Post Mon, May 01 2017, 7:24 pm
I am at my wits end.

My 10 yr old son hit me today in a rage of anger.

He has been challenging since the beginning. He is defiant.

I have spoken to so many people about him- professionals, mechanchim etc.

He is receiving occupational therapy, and has been going to a social worker for the past few yrs. (different social workers).

I feel like we have tried everything.

I was trying to stop my son from beating up his sister when he had an angry outburst today. I placed myself between them. He got so angry at me and started punching me.

How am I supposed to deal with this?

I feel so weighed down.

He screams at me all the time and demands things. I don't give in to his screaming - ever - but I can't deal with this anymore. He threatens me that he won't do things (like go on the bus to school). He threatens me with a broom stick when he is angry. When he washes his hands he splashes water with his fingers at my face before he dries them - even when I am wearing a newly washed shaitel.

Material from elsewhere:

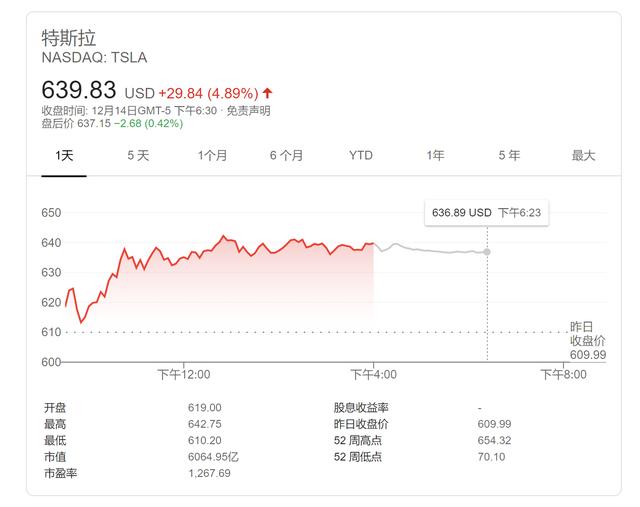Select the YTD tab
This screenshot has width=640, height=507.
point(361,156)
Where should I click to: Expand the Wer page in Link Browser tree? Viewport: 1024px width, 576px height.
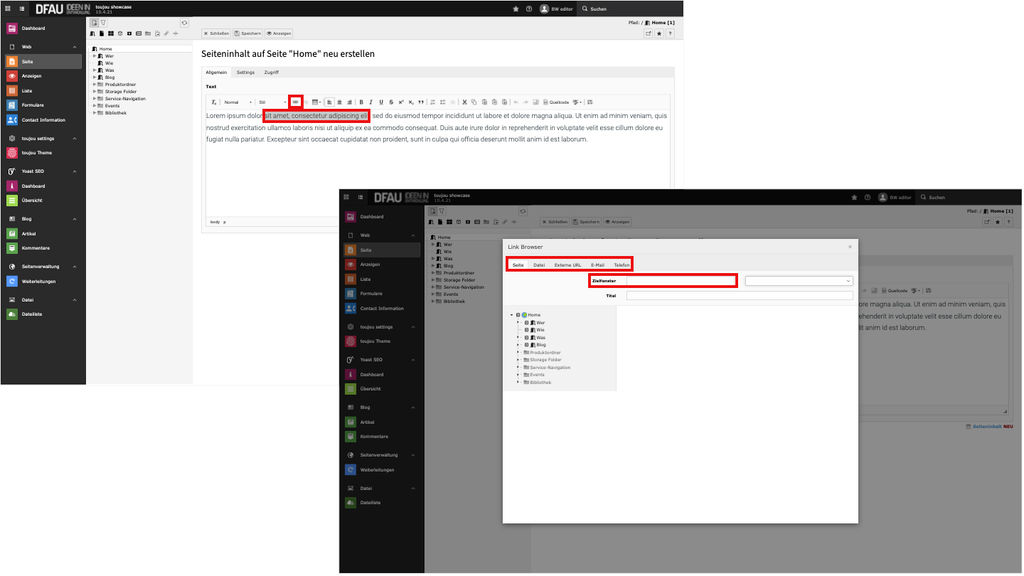518,323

I feel like I am breaking.

I am sad.

How is it that I have a child who has no respect?

My others do ..(B"H!)

Yes, he is angry and feels like everything is unfair ...I know that. But how can we teach him how to behave properly and express his feelings in a normal way?

We have been asking about putting him on meds ... it's not so simple. He is very borderline and might just need good therapy and proper parenting.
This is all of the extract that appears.